→ **INPUT FOR THIS TASK**:
=====
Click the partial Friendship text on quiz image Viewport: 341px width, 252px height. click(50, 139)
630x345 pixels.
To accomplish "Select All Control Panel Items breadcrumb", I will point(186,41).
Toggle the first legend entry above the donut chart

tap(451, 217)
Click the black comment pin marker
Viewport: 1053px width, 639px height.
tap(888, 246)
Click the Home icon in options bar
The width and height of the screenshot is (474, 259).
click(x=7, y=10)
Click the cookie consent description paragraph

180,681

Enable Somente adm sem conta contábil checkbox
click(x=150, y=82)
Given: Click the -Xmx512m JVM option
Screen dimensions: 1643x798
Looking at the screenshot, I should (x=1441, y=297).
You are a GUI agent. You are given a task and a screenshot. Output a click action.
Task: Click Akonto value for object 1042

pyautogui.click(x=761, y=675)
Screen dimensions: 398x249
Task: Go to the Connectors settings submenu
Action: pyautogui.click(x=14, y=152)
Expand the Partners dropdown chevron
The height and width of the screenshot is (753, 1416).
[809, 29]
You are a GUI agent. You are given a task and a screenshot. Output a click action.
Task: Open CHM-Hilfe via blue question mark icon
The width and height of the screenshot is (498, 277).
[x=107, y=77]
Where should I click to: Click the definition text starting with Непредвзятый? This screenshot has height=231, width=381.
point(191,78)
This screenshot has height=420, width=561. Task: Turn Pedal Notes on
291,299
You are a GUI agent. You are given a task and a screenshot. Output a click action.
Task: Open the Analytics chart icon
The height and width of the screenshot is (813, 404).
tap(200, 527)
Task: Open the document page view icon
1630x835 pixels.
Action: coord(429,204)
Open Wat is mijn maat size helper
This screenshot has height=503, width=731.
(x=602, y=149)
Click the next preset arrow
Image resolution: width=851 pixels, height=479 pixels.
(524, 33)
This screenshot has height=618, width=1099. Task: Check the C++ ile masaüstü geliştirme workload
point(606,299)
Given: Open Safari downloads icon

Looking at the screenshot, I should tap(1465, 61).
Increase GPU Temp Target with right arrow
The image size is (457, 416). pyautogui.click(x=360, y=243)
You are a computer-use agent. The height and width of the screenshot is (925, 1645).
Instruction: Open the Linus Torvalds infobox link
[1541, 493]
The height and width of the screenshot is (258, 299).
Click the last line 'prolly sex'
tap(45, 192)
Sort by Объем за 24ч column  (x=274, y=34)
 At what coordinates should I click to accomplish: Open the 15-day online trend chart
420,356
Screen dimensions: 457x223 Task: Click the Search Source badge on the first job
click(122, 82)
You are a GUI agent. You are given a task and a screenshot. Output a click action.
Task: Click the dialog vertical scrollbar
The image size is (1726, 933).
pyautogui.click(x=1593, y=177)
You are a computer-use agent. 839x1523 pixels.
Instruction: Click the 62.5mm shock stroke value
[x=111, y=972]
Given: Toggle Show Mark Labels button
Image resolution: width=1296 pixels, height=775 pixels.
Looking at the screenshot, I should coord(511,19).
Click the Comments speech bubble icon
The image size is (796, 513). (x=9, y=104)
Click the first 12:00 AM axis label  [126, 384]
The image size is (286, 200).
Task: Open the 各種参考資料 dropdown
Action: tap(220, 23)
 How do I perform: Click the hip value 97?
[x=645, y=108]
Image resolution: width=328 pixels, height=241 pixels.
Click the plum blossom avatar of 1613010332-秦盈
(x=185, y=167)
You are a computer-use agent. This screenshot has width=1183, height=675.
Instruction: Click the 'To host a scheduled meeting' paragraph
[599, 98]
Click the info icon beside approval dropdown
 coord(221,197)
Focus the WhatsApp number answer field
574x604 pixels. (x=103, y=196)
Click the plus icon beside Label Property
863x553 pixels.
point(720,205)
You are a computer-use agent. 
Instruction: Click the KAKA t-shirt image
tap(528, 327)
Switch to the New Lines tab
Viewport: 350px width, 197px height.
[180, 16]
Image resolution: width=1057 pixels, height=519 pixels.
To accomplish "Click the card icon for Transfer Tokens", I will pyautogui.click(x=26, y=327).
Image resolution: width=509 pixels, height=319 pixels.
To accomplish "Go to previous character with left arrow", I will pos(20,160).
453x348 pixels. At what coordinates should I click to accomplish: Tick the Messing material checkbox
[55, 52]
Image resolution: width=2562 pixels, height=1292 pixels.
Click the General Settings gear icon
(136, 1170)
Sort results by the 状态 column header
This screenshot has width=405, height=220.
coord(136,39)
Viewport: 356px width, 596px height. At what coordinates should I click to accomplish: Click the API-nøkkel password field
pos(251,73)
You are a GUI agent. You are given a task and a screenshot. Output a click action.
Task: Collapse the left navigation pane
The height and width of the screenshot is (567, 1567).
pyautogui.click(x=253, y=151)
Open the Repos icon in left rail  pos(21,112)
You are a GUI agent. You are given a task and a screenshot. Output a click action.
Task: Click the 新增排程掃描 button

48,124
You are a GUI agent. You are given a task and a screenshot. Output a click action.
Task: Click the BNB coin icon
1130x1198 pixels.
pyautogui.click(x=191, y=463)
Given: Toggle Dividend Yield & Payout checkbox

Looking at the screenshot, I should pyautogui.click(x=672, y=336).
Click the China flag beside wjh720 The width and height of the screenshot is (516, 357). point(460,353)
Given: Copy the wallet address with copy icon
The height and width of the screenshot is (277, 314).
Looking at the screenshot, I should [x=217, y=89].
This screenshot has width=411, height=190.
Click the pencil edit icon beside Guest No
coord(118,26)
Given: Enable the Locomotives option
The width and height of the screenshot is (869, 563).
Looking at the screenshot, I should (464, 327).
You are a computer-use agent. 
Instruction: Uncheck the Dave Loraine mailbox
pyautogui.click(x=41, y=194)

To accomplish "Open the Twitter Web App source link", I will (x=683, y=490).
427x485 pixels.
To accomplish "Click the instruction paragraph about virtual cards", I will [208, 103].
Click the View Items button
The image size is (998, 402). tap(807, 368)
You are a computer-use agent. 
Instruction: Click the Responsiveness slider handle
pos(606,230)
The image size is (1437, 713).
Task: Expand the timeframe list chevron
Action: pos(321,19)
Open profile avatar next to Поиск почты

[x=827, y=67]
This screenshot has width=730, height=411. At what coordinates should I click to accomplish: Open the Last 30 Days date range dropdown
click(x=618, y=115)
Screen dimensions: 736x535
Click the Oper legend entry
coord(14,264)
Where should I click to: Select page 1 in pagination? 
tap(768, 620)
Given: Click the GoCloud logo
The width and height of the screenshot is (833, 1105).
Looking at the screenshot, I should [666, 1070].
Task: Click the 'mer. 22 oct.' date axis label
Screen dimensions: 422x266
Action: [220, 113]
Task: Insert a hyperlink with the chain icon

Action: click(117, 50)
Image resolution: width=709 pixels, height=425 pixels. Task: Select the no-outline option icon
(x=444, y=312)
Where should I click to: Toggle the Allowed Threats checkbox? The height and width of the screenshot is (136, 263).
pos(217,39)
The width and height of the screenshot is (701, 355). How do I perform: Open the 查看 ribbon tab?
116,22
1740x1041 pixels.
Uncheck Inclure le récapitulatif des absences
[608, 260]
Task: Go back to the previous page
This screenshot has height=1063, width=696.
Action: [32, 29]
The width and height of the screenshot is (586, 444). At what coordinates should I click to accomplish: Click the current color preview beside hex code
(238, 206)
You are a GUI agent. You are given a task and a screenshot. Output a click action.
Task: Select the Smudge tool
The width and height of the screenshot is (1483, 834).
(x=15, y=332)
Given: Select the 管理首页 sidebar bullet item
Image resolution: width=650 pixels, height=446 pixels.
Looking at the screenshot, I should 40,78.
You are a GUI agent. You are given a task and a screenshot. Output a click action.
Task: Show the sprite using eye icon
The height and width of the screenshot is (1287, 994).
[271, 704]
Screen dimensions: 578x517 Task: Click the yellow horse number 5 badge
=====
→ **TASK**: Rewrite the lines of the material between the line holding "Click the cookie" and the line holding "Action: pyautogui.click(x=14, y=152)", inclusive, as a numbered list, omitting blank lines. Include only those lines.

→ **THE COMPLETED TASK**:
1. Click the cookie consent description paragraph
2. 180,681
3. Enable Somente adm sem conta contábil checkbox
4. click(x=150, y=82)
5. Given: Click the -Xmx512m JVM option
6. Screen dimensions: 1643x798
7. Looking at the screenshot, I should (x=1441, y=297).
8. You are a GUI agent. You are given a task and a screenshot. Output a click action.
9. Task: Click Akonto value for object 1042
10. pyautogui.click(x=761, y=675)
11. Screen dimensions: 398x249
12. Task: Go to the Connectors settings submenu
13. Action: pyautogui.click(x=14, y=152)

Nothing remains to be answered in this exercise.